A Closer Look at Distracted Driving in Georgia

Since the start of the smartphone era in 2007, many states, including Georgia, have passed a hands-free law. In general, these laws prohibit motorists from holding and/or using smartphones and other digital devices while they are behind the wheel. However, these laws contain many exceptions, mostly for hands-free devices. Additionally, device distraction is only a small part of the distracted driver problem. 

Many distracted drivers do not feel remorseful after they cause crashes, as if the device or behavior somehow excused their negligence. A Marietta personal injury attorney forces these tortfeasors (negligent drivers) to accept full responsibility for the wrecks they cause. This responsibility includes paying compensation for damages. In a perfect world, tortfeasors would do the right thing before a lawyer gets involved. Unfortunately, we don’t live in a perfect world.

Device Distraction

Every year, electronic devices are becoming more sophisticated. So, every year, they’re more distracting. That is especially true since all devices combine all three forms of distracted driving, which are:

  • Cognitive (mind off driving),
  • Visual (eyes off the road), and
  • Manual (hand of the wheel). 

If a tortfeasor uses a hand-held device and causes a wreck, the tortfeasor could be liable for damages as a matter of law, thanks to Georgia’s hands-free law. 

The negligence per se doctrine only applies if an emergency responder gives the tortfeasor a citation. Frequently, responders don’t issue tickets in these situations. Many responders see car crashes as civil matters. They do not want to issue tickets and get involved in them.

Therefore, many hand-held device claims hinge on the ordinary negligence doctrine. A Marietta personal injury attorney must prove that negligence, or a lack of care, caused the wreck.

There is a difference between a mistake and a lack of care. If Mary glanced down at her phone and she did not see Julie in the crosswalk, Mary may not be liable for damages. If Mary had been using her phone for several blocks, that is different.

Evidence in ordinary negligence claims usually includes the tortfeasor’s statements about device use and device use logs.

The ordinary negligence doctrine also applies to hands-free devices. These gadgets are legal to use, and they are also dangerous to use. In fact, using a hands-free device while driving is as bad as driving drunk.

Non-Device Distraction

Georgia also has a broad non-device distraction law. In 2015, a Cobb County police officer famously gave a driver a citation for driving while eating a cheeseburger. Under Georgia law, drivers must “not engage in any actions which shall distract” them from safely operating their vehicles.

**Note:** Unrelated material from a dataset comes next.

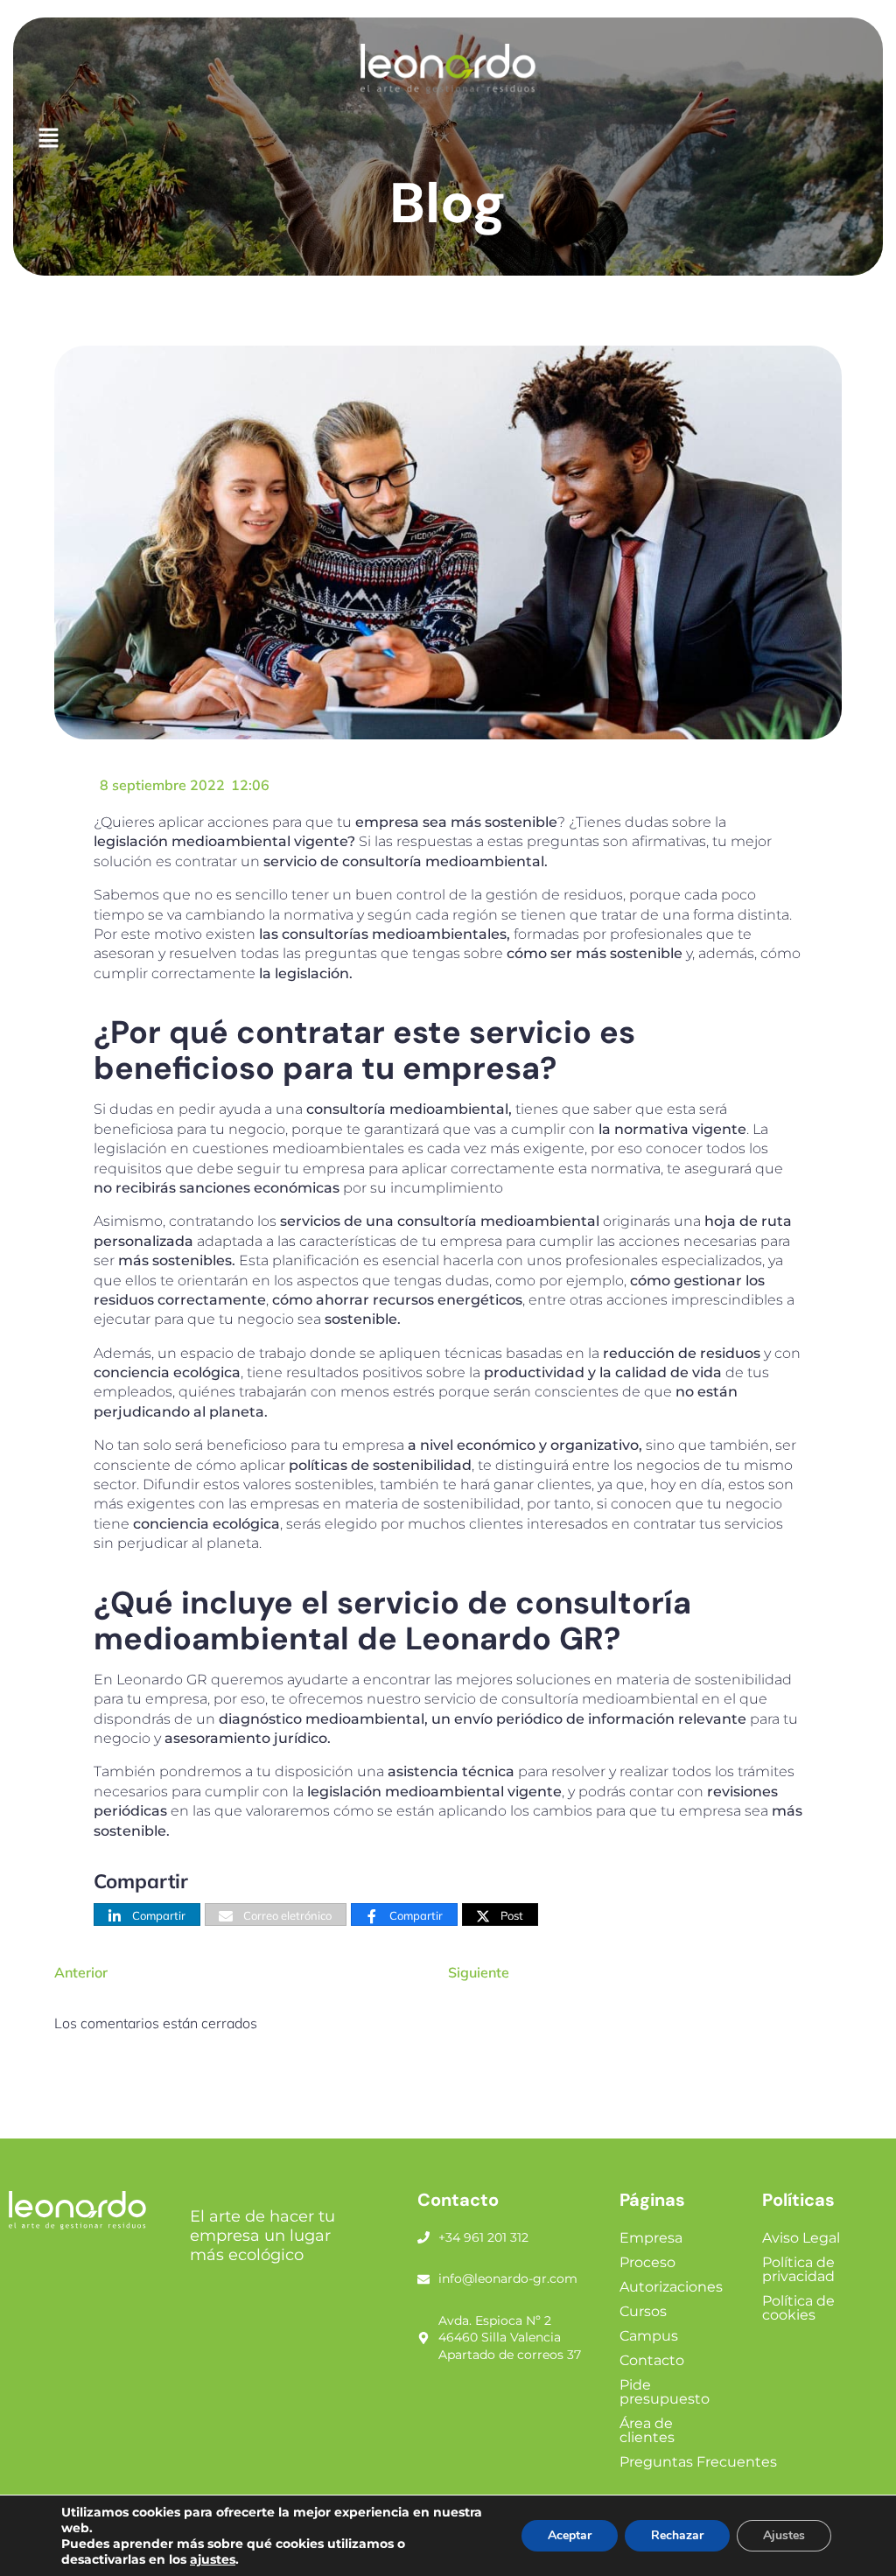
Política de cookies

The same negligence principles discussed above also apply to non-device claims. Technically, eating while driving, drinking while driving, and otherwise multitasking while driving is against the law. If officers issue citations, the negligence per se rule applies. If officers do not issue citations, the ordinary negligence doctrine is available. Evidence of a lack of care includes erratic driving before the wreck and witnesses who saw the driver multitasking behind the wheel.